Actor Barry Foster (pictured) died today, aged 70. Until this past Saturday, Foster had been starring, alongside Nigel Havers and David Lloyd Pack, in the long-running West End comedy, Art. He was taken ill before Saturday evening's performance and died today, following a presumed heart attack, at the Royal Surrey Hospital in Guildford.

Art's producer David Pugh spoke to Foster from his hospital bed yesterday, when the actor said he expected to be back on stage by the end of the week. Pugh says now, "The show will go on as Barry would always have wanted it to."
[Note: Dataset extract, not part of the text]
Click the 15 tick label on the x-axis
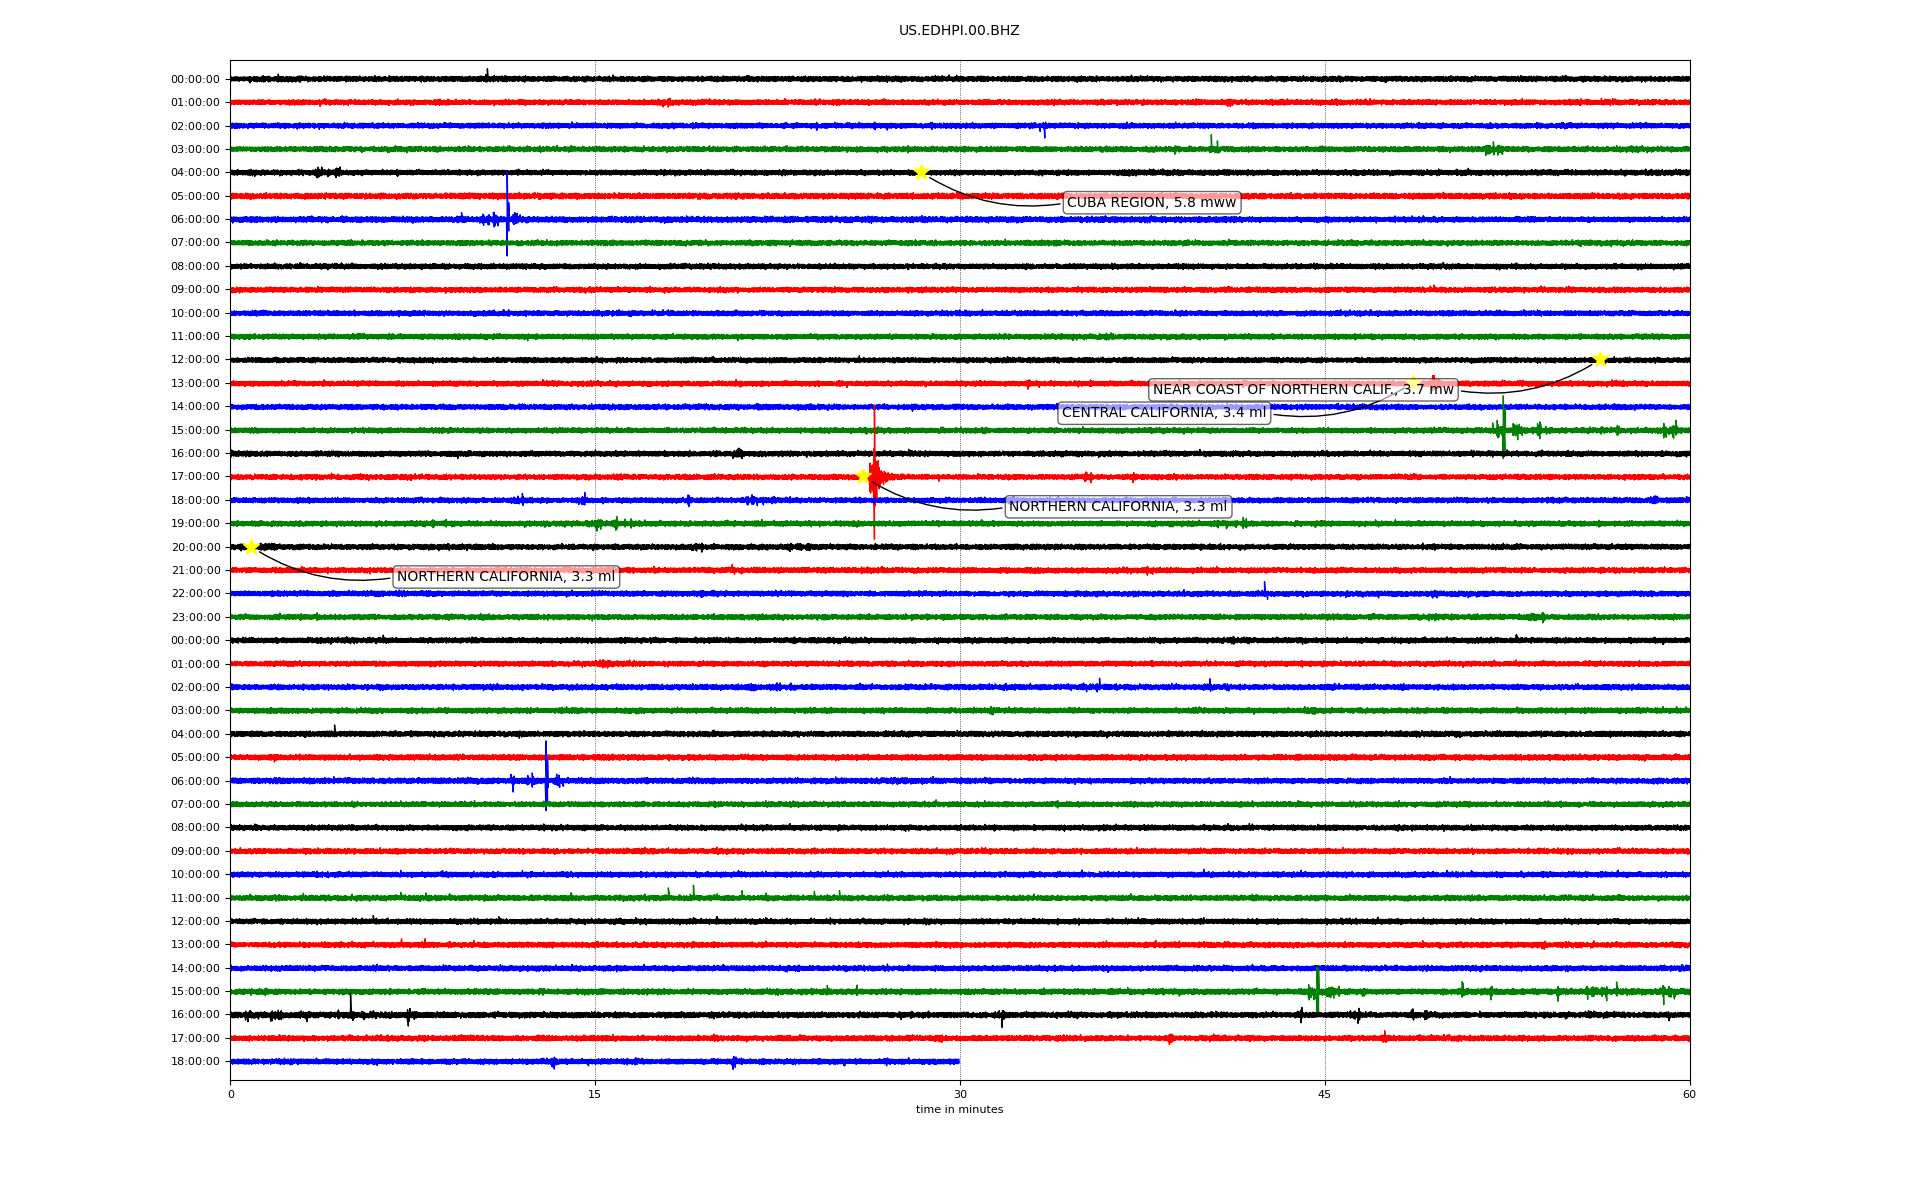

Since Saturday, Foster's part of Marc in the play about three friends who fall out over a piece of modern art, has been played by understudy Andrew McDonald, who will continue until a replacement is confirmed. Pugh says there should be a casting announcement later this week, with Foster's successor to be a well-known actor who's previously appeared in the play. "All of this is done with Barry's and his widow's blessing," said the producer.

Foster trained at London's Central School of Speech and Drama and was a familiar face to British TV audiences for his many series such as Smiley's People, Van der Valk and A Woman Called Golda. His film credits included Frenzy, Maurice and Rancid Aluminium.

The actor made his stage debut in 1952 and, more recently, had been seen on stage in The Tempest, The Holly and The Ivy, Double Indemnity as well as Art, both on tour and in the West End.

Foster's agent Sandy Rees, who has represented him for the past two decades, paid tribute to Foster as a man of "great wit and had the clearest intelligence and enthusiasm."